**Task requirements**
Put every one of the items that follow into a Markdown table with the columns Row and Line. Number each row and omit any blank lines.

**Provided records**
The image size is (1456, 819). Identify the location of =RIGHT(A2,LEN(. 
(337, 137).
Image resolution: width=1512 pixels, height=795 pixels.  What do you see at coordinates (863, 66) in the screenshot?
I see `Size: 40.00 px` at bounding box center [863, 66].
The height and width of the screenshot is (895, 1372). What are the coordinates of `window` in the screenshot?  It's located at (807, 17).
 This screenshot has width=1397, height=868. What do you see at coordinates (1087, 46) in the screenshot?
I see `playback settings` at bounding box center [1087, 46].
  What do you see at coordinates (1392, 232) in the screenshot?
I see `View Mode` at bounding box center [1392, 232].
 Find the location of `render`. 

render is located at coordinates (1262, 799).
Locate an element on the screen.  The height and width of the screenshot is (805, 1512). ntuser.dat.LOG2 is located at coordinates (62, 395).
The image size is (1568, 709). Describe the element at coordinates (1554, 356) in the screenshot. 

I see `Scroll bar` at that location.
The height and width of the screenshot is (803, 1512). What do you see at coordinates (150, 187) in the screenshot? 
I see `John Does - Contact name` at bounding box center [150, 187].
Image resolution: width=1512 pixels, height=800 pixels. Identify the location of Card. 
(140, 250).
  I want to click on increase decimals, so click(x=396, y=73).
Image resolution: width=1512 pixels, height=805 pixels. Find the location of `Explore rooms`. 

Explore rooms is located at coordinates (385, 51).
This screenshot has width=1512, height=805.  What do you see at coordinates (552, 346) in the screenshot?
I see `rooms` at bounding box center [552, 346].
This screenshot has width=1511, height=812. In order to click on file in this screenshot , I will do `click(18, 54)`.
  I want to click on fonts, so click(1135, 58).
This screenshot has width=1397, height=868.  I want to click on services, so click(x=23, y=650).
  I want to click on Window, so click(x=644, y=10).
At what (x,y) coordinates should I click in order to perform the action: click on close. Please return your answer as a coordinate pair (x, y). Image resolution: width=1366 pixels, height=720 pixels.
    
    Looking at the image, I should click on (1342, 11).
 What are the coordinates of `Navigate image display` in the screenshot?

**Written answer**
| Row | Line |
|---|---|
| 1 | The image size is (1456, 819). Identify the location of =RIGHT(A2,LEN(.  |
| 2 | (337, 137). |
| 3 | Image resolution: width=1512 pixels, height=795 pixels.  What do you see at coordinates (863, 66) in the screenshot? |
| 4 | I see `Size: 40.00 px` at bounding box center [863, 66]. |
| 5 | The height and width of the screenshot is (895, 1372). What are the coordinates of `window` in the screenshot?  It's located at (807, 17). |
| 6 |  This screenshot has width=1397, height=868. What do you see at coordinates (1087, 46) in the screenshot? |
| 7 | I see `playback settings` at bounding box center [1087, 46]. |
| 8 |   What do you see at coordinates (1392, 232) in the screenshot? |
| 9 | I see `View Mode` at bounding box center [1392, 232]. |
| 10 |  Find the location of `render`.  |
| 11 | render is located at coordinates (1262, 799). |
| 12 | Locate an element on the screen.  The height and width of the screenshot is (805, 1512). ntuser.dat.LOG2 is located at coordinates (62, 395). |
| 13 | The image size is (1568, 709). Describe the element at coordinates (1554, 356) in the screenshot.  |
| 14 | I see `Scroll bar` at that location. |
| 15 | The height and width of the screenshot is (803, 1512). What do you see at coordinates (150, 187) in the screenshot?  |
| 16 | I see `John Does - Contact name` at bounding box center [150, 187]. |
| 17 | Image resolution: width=1512 pixels, height=800 pixels. Identify the location of Card.  |
| 18 | (140, 250). |
| 19 |   I want to click on increase decimals, so click(x=396, y=73). |
| 20 | Image resolution: width=1512 pixels, height=805 pixels. Find the location of `Explore rooms`.  |
| 21 | Explore rooms is located at coordinates (385, 51). |
| 22 | This screenshot has width=1512, height=805.  What do you see at coordinates (552, 346) in the screenshot? |
| 23 | I see `rooms` at bounding box center [552, 346]. |
| 24 | This screenshot has width=1511, height=812. In order to click on file in this screenshot , I will do `click(18, 54)`. |
| 25 |   I want to click on fonts, so click(1135, 58). |
| 26 | This screenshot has width=1397, height=868.  I want to click on services, so click(x=23, y=650). |
| 27 |   I want to click on Window, so click(x=644, y=10). |
| 28 | At what (x,y) coordinates should I click in order to perform the action: click on close. Please return your answer as a coordinate pair (x, y). Image resolution: width=1366 pixels, height=720 pixels. |
| 29 |     Looking at the image, I should click on (1342, 11). |
| 30 |  What are the coordinates of `Navigate image display` in the screenshot? |